**Okunacak metin**
+ + + +
Bu yıl, her izlediğimde beni çok rahatlatan sürpriz bir dizi başladı: This is Us
Yakın dostlarıma izlemelerini tavsiye ettim, başka arkadaşlarıma bahsettim. Bir an evvel izleyenler olsa da beraber konuşsak istedim. Buradan size de kesinlikle tavsiye ediyorum.
Ben bir dizi bağımlısı değilim. Türk dizilerinin çoğunu izlemem. Başından sonuna izlediğim Türk dizisi azdır. Onlar da Bir İstanbul Masalı, Hayat Şarkısı, Çemberimde Gül Oya, Elveda Rumeli, İkinci Bahar, Yalan Dünya gibi yapımlar. O kadar bunaltıcı bir ağırlıkları, zaman açısından anlamsız bir uzunlukları ve bolca karşısındaki seyirciyi salak yerine koyuşları oluyor ki daha ziyade yabancı yapımları tercih ediyorum.
+ + + +
**Gösterilen öğeler**
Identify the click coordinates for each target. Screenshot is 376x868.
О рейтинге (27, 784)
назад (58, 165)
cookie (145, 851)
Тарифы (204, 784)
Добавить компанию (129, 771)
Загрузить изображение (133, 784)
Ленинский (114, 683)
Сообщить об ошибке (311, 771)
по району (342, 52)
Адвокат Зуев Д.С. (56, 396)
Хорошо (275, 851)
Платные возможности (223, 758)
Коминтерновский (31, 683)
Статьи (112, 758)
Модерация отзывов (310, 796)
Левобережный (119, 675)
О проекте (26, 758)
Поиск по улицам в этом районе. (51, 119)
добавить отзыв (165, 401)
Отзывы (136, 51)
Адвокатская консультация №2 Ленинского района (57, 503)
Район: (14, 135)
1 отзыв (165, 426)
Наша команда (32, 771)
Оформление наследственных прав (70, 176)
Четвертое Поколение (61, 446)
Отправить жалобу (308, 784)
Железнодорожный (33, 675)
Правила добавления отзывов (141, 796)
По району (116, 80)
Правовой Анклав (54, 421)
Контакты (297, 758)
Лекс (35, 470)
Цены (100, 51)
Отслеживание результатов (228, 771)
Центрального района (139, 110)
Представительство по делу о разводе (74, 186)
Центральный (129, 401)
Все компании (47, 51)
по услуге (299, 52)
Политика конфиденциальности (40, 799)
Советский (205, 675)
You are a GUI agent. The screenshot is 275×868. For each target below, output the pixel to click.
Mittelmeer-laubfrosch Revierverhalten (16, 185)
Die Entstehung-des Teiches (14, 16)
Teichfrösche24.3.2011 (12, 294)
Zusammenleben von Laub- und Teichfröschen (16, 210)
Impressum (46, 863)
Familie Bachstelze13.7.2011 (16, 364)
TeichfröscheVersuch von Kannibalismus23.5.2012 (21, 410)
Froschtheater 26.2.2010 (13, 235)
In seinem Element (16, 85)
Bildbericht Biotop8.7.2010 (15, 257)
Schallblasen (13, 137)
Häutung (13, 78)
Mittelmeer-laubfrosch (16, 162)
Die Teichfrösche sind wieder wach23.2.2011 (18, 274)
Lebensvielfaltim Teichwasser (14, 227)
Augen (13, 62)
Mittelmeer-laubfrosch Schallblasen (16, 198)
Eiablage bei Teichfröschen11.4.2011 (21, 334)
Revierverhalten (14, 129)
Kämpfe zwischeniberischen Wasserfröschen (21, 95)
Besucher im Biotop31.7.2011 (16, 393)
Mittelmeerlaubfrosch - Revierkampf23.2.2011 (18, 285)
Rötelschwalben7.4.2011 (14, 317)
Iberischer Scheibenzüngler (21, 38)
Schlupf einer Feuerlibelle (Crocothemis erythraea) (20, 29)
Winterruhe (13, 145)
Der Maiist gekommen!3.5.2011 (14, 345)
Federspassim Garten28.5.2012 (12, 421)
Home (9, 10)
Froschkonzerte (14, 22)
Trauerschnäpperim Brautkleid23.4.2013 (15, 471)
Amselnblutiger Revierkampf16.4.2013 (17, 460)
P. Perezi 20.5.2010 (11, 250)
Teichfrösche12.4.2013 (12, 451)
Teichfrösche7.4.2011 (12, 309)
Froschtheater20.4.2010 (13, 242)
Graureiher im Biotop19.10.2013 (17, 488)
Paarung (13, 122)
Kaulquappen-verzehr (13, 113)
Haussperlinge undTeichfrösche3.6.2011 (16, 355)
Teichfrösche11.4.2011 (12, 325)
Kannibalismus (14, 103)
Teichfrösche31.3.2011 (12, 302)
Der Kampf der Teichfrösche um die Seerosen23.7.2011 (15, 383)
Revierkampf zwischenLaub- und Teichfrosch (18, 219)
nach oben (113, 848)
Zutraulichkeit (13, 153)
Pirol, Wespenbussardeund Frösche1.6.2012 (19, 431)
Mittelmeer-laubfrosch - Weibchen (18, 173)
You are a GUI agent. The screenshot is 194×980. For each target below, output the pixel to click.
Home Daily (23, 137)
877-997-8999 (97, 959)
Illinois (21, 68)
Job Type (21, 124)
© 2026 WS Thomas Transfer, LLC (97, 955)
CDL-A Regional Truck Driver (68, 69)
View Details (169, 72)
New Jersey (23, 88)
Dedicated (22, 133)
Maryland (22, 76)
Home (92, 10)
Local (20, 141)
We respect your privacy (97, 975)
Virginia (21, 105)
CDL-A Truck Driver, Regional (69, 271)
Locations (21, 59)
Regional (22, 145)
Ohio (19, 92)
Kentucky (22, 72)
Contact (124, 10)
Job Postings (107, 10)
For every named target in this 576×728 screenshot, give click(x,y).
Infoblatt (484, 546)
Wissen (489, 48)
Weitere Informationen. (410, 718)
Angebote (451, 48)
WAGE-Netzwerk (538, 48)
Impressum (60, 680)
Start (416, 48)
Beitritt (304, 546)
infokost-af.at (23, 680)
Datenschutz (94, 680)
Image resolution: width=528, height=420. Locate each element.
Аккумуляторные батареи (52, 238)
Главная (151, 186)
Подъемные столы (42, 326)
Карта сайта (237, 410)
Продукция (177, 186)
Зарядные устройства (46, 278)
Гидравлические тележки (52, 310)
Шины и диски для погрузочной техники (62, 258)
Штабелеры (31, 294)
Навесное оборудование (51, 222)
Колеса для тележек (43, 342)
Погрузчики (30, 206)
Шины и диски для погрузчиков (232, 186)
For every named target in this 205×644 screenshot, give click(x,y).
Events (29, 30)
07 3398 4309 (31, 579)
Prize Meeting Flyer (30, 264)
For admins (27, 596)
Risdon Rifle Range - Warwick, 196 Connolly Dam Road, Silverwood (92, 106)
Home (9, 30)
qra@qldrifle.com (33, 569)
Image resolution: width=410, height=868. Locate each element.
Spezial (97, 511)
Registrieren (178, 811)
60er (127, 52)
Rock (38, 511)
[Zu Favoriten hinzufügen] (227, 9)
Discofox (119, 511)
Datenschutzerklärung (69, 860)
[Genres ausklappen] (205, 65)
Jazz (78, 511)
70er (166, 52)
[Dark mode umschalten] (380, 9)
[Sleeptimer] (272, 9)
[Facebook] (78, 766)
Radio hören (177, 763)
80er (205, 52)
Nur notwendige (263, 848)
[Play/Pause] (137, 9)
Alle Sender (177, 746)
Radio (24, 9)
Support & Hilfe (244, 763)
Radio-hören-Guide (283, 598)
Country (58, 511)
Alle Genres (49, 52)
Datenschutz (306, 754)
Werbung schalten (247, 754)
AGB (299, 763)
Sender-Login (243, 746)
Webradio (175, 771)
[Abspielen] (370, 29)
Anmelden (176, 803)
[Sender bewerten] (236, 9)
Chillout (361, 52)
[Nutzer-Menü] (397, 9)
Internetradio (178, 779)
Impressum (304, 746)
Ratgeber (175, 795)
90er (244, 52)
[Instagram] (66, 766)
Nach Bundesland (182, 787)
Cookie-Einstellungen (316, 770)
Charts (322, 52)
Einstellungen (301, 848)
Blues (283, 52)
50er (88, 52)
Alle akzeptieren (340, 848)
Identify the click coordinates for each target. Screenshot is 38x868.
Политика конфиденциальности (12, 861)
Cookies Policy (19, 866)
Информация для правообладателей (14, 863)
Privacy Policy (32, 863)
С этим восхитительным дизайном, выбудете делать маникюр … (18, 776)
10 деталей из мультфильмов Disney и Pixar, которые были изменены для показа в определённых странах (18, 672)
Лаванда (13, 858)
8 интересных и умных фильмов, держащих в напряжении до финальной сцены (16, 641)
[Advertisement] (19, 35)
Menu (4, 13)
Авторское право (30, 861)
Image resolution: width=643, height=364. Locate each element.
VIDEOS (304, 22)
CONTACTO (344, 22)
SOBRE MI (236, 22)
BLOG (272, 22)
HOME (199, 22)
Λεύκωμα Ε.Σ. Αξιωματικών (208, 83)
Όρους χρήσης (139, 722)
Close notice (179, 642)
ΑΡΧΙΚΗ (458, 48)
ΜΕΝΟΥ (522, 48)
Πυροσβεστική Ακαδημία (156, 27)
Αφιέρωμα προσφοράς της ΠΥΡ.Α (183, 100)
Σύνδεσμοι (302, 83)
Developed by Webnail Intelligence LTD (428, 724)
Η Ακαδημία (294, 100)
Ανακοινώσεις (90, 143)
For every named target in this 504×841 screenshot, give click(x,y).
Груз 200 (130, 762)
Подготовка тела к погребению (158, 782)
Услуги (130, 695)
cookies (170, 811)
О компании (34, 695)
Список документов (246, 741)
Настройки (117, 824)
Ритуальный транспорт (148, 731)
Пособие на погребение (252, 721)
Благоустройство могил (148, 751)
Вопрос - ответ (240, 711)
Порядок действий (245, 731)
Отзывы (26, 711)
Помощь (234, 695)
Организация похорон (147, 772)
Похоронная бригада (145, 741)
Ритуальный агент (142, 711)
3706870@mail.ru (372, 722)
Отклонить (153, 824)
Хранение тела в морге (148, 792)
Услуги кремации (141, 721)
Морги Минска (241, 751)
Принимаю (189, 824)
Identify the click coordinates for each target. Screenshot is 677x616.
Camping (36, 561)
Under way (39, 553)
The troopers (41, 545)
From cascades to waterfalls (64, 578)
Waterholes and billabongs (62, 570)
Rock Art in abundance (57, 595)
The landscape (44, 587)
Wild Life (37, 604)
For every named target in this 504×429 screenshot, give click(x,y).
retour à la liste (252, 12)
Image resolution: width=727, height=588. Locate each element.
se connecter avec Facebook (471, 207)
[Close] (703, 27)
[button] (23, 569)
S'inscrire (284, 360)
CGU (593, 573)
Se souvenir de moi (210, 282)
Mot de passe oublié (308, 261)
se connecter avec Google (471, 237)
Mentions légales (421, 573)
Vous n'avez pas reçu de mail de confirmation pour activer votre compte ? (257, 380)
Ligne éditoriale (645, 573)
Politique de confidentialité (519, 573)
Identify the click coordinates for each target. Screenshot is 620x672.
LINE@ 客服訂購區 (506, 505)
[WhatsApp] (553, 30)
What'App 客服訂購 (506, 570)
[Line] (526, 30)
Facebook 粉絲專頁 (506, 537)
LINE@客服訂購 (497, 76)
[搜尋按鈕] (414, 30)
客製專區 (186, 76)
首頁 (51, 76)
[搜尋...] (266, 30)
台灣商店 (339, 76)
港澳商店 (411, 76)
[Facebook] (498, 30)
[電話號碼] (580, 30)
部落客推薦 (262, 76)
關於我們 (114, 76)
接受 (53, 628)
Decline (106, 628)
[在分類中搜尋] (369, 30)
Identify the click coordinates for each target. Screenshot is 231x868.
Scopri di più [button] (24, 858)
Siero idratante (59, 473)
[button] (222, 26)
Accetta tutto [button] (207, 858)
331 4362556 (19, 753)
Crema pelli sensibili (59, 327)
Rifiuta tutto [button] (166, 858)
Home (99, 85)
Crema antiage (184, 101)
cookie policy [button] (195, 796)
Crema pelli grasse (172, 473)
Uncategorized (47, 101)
+ + + +
**Yapılacaklar**
**a)** Dizilerle ilgili metinde "Bu yıl, her" sözleriyle başlayıp "kesinlikle tavsiye ediyorum." sözlerine kadar, bu sözler de dahil, süren kısmı birebir yazıya geçirin.
**b)** Dizilerle ilgili metinde başından sonuna izlendiği belirtilen Türk dizilerinin adlarını sıralayın.

**Görev yanıtları**
**a)**
Bu yıl, her izlediğimde beni çok rahatlatan sürpriz bir dizi başladı: This is Us
Yakın dostlarıma izlemelerini tavsiye ettim, başka arkadaşlarıma bahsettim. Bir an evvel izleyenler olsa da beraber konuşsak istedim. Buradan size de kesinlikle tavsiye ediyorum.

**b)**
Bir İstanbul Masalı
Hayat Şarkısı
Çemberimde Gül Oya
Elveda Rumeli
İkinci Bahar
Yalan Dünya